What you should do
How many lines of the entries below contain the string "left"? Give only the number, and treat uppercase and lowercase as different.

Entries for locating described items
——————————

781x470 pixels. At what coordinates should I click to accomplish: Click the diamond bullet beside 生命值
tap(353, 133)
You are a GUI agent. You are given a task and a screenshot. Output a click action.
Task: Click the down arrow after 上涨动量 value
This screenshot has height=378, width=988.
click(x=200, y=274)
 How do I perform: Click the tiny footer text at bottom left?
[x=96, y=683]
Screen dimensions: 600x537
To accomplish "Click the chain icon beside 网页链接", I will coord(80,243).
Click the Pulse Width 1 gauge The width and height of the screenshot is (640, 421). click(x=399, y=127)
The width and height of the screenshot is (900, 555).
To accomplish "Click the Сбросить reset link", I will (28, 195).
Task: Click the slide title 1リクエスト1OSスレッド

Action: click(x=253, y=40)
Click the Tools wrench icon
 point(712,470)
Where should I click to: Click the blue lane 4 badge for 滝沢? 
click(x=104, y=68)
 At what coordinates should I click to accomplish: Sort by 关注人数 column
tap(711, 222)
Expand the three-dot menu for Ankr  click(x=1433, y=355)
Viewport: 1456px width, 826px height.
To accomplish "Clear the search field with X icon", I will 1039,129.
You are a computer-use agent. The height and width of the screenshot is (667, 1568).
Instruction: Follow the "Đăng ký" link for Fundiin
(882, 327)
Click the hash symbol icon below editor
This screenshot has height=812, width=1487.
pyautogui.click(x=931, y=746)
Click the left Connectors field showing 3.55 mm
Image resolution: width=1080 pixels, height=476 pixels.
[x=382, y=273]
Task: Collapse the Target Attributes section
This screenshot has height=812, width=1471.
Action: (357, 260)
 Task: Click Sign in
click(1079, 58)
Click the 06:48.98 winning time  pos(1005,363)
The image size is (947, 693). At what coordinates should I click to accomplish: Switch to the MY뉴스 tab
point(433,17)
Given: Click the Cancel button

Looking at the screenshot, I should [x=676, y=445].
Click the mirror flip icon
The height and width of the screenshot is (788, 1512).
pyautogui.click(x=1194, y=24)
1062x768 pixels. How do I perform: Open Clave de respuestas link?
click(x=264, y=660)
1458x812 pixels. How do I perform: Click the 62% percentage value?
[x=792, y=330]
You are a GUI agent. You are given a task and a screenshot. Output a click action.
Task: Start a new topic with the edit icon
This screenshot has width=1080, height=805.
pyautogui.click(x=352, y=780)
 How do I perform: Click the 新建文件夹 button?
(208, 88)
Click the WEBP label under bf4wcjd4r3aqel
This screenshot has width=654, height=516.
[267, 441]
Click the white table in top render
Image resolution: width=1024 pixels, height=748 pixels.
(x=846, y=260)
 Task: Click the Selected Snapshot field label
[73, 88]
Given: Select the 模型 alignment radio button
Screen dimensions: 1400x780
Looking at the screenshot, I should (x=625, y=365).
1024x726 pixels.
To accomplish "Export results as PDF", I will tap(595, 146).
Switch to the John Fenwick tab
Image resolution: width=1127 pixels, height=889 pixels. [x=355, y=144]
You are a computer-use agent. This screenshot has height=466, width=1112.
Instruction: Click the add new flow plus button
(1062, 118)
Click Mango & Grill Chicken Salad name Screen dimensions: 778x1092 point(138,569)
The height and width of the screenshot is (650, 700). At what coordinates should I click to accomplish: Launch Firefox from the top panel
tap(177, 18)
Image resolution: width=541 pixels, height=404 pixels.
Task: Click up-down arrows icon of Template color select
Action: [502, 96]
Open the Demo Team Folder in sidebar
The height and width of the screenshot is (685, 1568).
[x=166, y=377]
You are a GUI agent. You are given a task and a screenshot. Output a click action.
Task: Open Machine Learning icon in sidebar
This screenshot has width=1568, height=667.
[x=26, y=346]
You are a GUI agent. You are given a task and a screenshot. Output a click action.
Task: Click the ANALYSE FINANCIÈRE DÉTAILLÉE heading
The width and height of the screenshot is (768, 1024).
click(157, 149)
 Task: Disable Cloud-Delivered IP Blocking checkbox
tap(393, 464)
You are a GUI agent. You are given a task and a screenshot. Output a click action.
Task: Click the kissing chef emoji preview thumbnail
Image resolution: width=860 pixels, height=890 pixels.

——————————

Expected output
2